**** SOURCE EXTRACT

# first cut out



## brent3369 (Sep 11, 2014)

Did my first cut-out from an old shed into a top bar. It was definately a learning experience. My system for attaching comb was terrible and I expect to be redoing it when I get them home. I got most of the bees into the hive, but never did spot the queen. I hope she is in the hive and I just missed her. What happens if the queen isn't in the hive? how long does it take for them to attach the comb to the bars? This is a high risk situation anyway since its only a month before snowfall, but I had nothing to lose and will order a package anyway in case they don't winter, or if they are gone tomorrow when I go to pick them up.


----------



## Mr.Beeman (May 19, 2012)

You have a doomed hive if there is no queen this time of year. It will take about two weeks to attach the combs to the bars.
Good luck with the bees.


----------



## burns375 (Jul 15, 2013)

Mr.Beeman said:


> You have a doomed hive if there is no queen this time of year. It will take about two weeks to attach the combs to the bars.
> Good luck with the bees.



A bit late that far north.


----------



## brent3369 (Sep 11, 2014)

Ya, I'd rather pic up bees in late July, but didn't find out about these till now. I figure a slim chance is better than no chance if they are left to be destroyed by the owner.


----------



## brent3369 (Sep 11, 2014)

Got them home and this is the second day for their new home. They seem to be settling in just fine. We are having amazing weather for this time of year, so it might help them get ready for winter. I really like the top bar for being able to check on them without disturbing them. Weather they make it through winter or not, I'll be booking a package next month for next spring.


----------



## marshmasterpat (Jun 26, 2013)

brent3369 said:


> Ya, I'd rather pic up bees in late July, but didn't find out about these till now. I figure a slim chance is better than no chance if they are left to be destroyed by the owner.


That is the truth some times. Some are going to die if we don't try to grab them or wait till spring, so we might as well try to claim them for our apiary.


----------



## brent3369 (Sep 11, 2014)

Update... It's been four days now and I check the top bar. The bees are feeding well and bringing some pollen in. They have attached the cut-outs to the bars, allowing me to remove the attachment wires and inspect the comb. They are building new come on a new bar, but I noticed that there is what looks like the start of a queen cell and no sign of the queen as far as I can see. They are filling a lot of the brood comb with honey too. The queen may have been killed during the cut-out when a piece of comb fell into the wall. I still have my fingers crossed. If they are building a queen cell, is that an indication they are queenless? How long before the queen would hatch and take up residence?

********

_TASK BRIEF_.
Name every distinct username that posts a reply in the beekeeping forum thread above.

**** GIVEN MATERIAL

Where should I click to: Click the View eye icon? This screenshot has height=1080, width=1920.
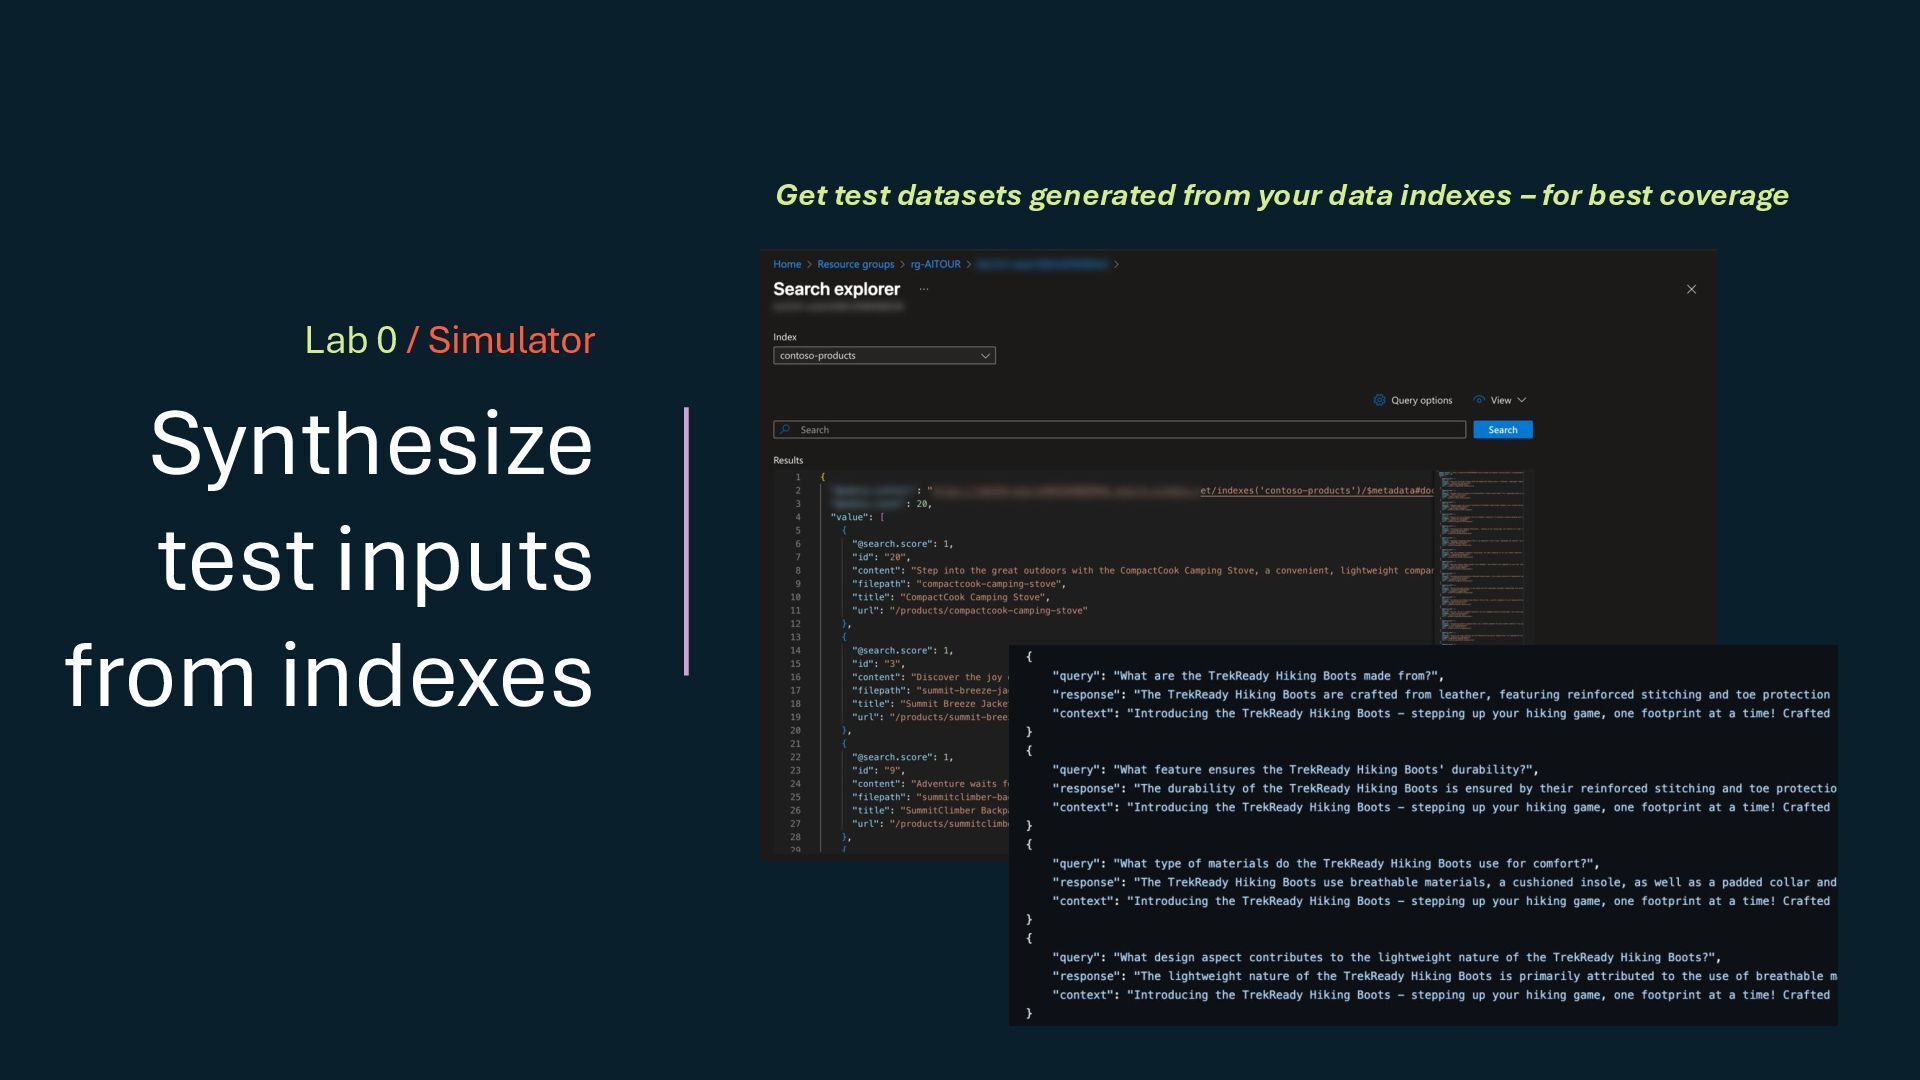coord(1479,400)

********

_ANSWER BELOW_.
brent3369, Mr.Beeman, burns375, marshmasterpat